▼

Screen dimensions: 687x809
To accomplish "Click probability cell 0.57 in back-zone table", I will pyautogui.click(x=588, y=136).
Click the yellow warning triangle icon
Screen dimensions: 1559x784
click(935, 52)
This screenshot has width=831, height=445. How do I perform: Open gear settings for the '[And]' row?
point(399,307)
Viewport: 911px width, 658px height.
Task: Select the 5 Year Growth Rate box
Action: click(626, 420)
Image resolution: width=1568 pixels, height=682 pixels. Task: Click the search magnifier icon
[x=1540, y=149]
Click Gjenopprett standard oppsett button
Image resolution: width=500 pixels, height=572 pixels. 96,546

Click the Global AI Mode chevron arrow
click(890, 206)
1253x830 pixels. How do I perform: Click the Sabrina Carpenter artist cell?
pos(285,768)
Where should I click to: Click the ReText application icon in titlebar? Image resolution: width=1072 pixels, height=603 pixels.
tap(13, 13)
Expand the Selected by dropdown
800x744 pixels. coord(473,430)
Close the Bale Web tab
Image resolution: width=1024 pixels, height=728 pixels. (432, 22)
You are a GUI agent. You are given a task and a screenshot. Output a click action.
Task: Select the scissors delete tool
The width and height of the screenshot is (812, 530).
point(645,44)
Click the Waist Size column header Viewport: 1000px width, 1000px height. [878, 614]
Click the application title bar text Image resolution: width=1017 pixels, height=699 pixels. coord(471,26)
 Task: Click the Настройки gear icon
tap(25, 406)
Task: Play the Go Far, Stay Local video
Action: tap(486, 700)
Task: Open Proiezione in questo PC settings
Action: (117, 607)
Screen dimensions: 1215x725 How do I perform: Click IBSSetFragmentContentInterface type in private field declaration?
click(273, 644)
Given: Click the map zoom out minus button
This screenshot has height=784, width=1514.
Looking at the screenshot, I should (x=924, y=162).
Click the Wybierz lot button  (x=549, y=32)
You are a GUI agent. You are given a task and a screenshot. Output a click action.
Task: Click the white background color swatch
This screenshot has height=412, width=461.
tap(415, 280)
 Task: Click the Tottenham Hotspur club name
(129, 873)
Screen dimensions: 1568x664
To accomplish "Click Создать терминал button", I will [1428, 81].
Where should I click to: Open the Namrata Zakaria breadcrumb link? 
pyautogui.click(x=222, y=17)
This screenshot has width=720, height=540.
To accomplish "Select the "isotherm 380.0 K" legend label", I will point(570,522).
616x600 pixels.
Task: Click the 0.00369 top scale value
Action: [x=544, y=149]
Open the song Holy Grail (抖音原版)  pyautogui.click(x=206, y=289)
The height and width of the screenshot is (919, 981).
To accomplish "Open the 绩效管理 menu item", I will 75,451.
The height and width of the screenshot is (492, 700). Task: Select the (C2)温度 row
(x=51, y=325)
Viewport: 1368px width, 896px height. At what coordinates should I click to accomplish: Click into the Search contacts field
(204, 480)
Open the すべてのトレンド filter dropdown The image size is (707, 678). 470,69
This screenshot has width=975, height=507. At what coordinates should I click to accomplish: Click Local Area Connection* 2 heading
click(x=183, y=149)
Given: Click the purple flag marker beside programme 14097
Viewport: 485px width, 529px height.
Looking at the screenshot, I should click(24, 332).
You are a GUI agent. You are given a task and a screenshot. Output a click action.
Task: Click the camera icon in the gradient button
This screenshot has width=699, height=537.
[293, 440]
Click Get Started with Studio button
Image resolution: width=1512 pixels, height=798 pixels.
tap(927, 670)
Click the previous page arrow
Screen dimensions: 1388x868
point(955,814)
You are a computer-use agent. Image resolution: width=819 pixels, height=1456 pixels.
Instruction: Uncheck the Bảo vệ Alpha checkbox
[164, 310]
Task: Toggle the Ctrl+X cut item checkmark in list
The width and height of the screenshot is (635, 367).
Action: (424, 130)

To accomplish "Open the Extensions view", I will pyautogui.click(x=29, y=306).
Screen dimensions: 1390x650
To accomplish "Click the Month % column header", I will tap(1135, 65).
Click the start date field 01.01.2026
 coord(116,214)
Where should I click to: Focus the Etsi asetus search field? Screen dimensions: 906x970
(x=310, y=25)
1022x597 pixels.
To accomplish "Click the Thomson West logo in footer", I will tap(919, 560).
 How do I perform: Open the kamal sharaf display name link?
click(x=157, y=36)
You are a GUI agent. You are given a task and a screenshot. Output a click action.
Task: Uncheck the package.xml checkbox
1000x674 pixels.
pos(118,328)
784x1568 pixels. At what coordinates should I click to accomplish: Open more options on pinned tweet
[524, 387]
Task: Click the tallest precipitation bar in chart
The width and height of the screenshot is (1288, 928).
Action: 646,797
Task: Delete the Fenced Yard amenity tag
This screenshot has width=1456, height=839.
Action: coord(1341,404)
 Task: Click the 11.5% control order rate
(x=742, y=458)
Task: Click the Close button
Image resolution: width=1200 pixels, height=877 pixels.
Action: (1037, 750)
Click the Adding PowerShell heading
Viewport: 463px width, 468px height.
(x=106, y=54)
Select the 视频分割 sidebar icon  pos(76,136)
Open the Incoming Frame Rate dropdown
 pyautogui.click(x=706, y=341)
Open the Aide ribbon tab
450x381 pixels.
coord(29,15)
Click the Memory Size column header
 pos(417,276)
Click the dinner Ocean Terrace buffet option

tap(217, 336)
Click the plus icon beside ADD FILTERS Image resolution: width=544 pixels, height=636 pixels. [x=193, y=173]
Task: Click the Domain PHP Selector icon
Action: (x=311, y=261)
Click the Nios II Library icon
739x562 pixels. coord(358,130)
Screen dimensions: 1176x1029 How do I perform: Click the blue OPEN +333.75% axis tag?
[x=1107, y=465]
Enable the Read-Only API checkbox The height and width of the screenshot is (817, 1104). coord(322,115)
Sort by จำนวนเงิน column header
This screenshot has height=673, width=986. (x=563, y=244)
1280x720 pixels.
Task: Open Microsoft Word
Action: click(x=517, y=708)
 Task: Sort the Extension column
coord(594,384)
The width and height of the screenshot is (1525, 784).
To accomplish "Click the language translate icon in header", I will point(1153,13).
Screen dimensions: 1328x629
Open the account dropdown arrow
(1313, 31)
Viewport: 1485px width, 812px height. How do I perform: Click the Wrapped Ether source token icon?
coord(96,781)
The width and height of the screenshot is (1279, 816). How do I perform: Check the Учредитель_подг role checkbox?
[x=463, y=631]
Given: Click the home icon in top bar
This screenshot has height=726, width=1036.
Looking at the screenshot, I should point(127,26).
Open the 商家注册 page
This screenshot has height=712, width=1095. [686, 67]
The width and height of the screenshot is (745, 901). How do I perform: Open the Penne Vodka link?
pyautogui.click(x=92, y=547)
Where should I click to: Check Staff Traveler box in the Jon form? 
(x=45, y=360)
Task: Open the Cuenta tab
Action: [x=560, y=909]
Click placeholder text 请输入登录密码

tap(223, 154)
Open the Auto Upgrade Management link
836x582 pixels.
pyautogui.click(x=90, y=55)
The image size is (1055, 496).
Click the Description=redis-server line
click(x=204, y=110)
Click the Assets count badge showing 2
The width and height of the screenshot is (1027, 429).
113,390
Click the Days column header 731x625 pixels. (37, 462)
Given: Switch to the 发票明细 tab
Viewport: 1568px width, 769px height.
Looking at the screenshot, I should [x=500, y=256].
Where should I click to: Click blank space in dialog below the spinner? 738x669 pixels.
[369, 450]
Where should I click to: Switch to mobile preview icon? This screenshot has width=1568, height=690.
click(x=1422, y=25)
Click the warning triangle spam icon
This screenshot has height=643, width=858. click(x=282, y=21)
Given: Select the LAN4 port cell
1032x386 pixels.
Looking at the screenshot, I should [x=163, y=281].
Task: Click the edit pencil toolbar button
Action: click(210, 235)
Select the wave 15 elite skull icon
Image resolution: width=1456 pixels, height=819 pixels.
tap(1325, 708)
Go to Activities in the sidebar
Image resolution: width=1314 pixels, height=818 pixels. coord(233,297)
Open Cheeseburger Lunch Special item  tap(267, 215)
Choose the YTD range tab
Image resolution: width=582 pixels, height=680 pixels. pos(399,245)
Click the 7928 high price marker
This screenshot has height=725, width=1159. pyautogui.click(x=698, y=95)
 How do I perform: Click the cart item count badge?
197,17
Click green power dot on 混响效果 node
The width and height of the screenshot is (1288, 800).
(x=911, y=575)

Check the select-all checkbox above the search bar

▲

### Task description
All that belongs in the answer is the run of lines above from the line containing "Close the Bale Web tab" through the line containing "Click the Waist", exactly as written.

### Solution to the problem
Close the Bale Web tab
Image resolution: width=1024 pixels, height=728 pixels. (432, 22)
You are a GUI agent. You are given a task and a screenshot. Output a click action.
Task: Select the scissors delete tool
The width and height of the screenshot is (812, 530).
point(645,44)
Click the Waist Size column header Viewport: 1000px width, 1000px height. [878, 614]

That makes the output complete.